Source data
========

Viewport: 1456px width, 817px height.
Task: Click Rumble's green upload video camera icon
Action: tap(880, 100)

========

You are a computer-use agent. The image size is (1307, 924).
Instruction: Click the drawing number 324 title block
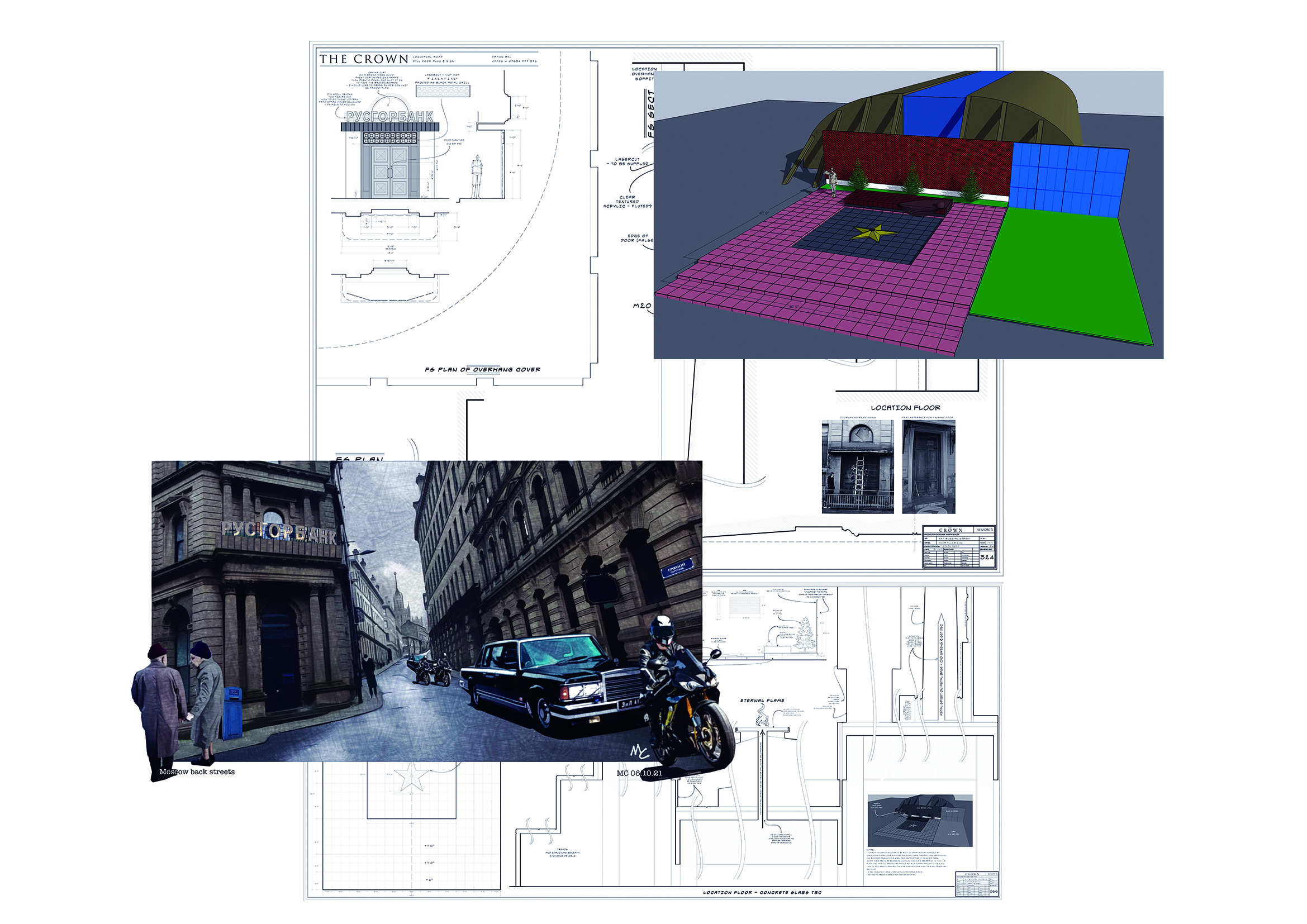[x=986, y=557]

========

Given task
Locate every line of the data above that contains the word "Click" and copy each one out in full, treating uppercase and lowercase as different.

Correct response
Task: Click Rumble's green upload video camera icon
Instruction: Click the drawing number 324 title block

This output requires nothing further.